▸ **Set task**
Reproduce the rows below as a numbered list, skipping blank lines and leaving out the pictures.

* begin Dataset extract *

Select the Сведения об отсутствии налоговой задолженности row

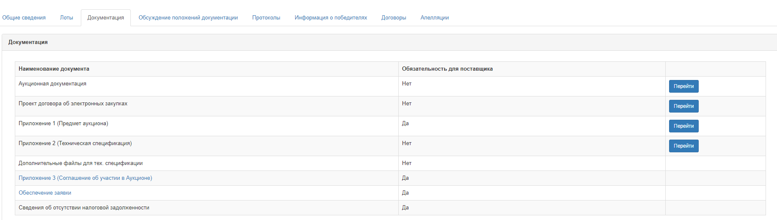[x=390, y=208]
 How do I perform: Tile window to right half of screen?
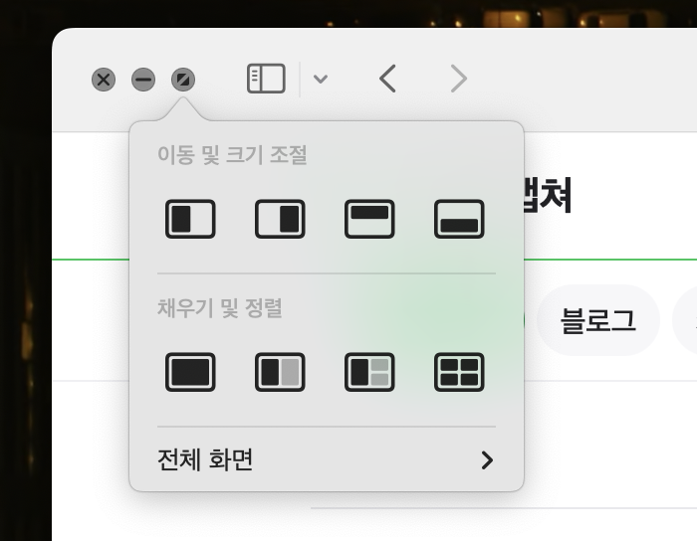[280, 219]
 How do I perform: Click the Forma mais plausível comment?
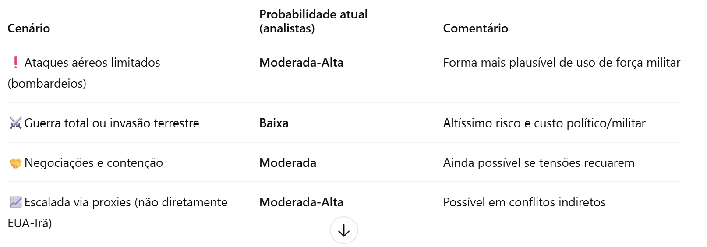coord(561,63)
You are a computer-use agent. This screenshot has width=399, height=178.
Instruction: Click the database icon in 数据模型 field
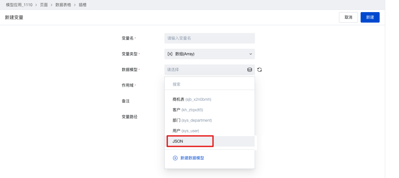tap(249, 70)
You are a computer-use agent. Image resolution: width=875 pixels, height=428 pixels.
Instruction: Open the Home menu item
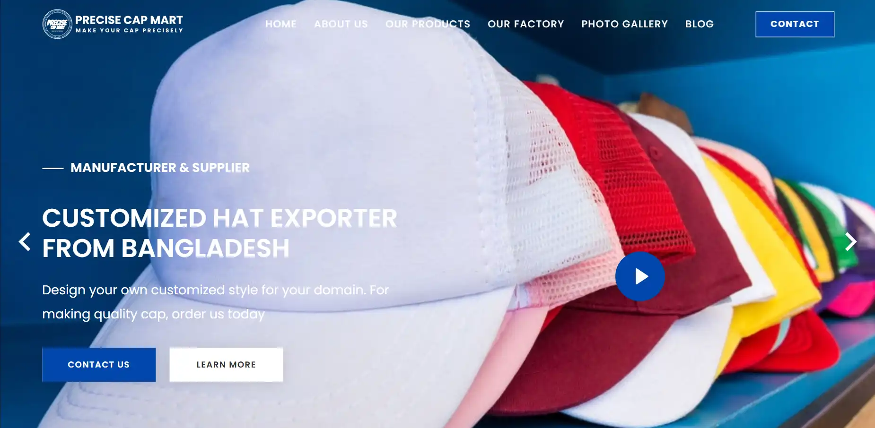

* end Dataset extract *

▸ **Expected answer**
1. Select the Сведения об отсутствии налоговой задолженности row
2. [x=390, y=208]
3.  How do I perform: Tile window to right half of screen?
4. [280, 219]
5.  How do I perform: Click the Forma mais plausível comment?
6. coord(561,63)
7. You are a computer-use agent. This screenshot has width=399, height=178.
8. Instruction: Click the database icon in 数据模型 field
9. tap(249, 70)
10. You are a computer-use agent. Image resolution: width=875 pixels, height=428 pixels.
11. Instruction: Open the Home menu item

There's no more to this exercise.